SDK Maunori telah menjadi saksi sejarah. Dari zaman tanpa listrik hingga era media sosial. Dari penggaris kayu hingga laptop. Dari guru misionaris hingga pengajar lokal yang adalah alumni sekolah itu sendiri. Semua mengalir dalam satu cerita besar: bahwa pendidikan Katolik adalah tentang hati.
Umat tahu, banyak hal bisa berubah. Pemerintah bisa datang dan pergi. Jalan bisa berlubang atau mulus. Tapi SDK Maunori tetap menjadi ruang bagi anak-anak untuk bermimpi. Di sanalah mereka pertama kali belajar menulis. Di situlah mereka pertama kali menyebut kata “cita-cita.”
Seratus tahun ini bukan hanya milik Umat Paroki Maunori. Ini adalah milik seluruh Umat Keuskupan Agung Ende. Bahkan milik bangsa. Sebab setiap anak yang lahir dari sekolah ini, adalah cahaya kecil yang menyala dalam gelapnya dunia. Mereka menjadi guru, biarawan, ibu rumah tangga, petani, perawat, bahkan imam. Mereka menyebar, tapi hatinya tetap di Maunori.
Perayaan ini adalah pengingat: bahwa kita tak boleh melupakan akar. Kita tak boleh menertawakan sekolah kecil dengan dinding tua. Kita tak boleh menyombongkan gedung tinggi dan melupakan pondasi iman yang sederhana. Maunori adalah pelajaran tentang kesetiaan.
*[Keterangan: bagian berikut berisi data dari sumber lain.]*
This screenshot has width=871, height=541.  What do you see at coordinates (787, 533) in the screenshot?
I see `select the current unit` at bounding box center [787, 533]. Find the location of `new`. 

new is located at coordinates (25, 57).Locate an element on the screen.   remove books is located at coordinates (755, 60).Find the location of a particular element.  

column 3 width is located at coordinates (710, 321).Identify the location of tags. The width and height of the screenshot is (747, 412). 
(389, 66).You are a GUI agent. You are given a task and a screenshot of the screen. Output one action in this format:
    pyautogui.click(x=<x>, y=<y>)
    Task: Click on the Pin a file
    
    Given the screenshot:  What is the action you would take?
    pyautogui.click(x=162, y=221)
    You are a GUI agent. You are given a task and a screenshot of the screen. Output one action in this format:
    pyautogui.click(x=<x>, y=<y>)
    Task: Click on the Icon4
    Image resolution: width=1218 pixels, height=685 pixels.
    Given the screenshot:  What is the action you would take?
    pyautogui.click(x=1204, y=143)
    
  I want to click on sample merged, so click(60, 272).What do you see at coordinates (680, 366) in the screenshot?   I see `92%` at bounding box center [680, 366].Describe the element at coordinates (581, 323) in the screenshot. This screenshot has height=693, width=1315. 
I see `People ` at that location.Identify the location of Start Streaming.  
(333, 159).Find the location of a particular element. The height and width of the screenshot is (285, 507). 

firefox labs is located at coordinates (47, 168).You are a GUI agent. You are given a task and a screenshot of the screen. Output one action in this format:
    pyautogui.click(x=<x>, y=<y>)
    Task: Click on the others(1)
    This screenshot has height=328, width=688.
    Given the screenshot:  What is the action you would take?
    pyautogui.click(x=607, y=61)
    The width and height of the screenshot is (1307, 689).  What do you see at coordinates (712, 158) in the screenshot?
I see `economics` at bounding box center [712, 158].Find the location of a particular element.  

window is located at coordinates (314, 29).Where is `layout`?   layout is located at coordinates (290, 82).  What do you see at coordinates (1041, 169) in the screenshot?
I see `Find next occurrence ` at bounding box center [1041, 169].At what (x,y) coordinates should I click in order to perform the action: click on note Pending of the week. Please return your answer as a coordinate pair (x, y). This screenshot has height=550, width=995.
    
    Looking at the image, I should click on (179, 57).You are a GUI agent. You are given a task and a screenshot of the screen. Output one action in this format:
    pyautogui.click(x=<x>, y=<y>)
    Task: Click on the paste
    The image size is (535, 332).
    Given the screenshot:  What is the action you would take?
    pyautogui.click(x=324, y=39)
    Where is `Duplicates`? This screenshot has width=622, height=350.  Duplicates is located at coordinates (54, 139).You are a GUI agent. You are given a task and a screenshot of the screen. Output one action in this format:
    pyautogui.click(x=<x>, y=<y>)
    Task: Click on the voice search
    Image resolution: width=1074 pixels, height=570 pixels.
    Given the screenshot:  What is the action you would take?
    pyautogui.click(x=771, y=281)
Sebagai penutup, Atalomba ingin berkata: Terima kasih, SDK Maunori. Terima kasih karena telah menyalakan harapan di tengah hujan. Terima kasih karena telah menjadi rahim ilmu dan iman. Terima kasih karena tetap berdiri, meski dunia terus berubah.
Seratus tahun telah lewat. Tapi terangmu belum padam. Lilin kecil itu masih menyala. Dan selama masih ada anak-anak yang bermimpi, SDK Maunori akan tetap hidup. Dalam hati. Dalam sejarah. Dalam iman kita semua.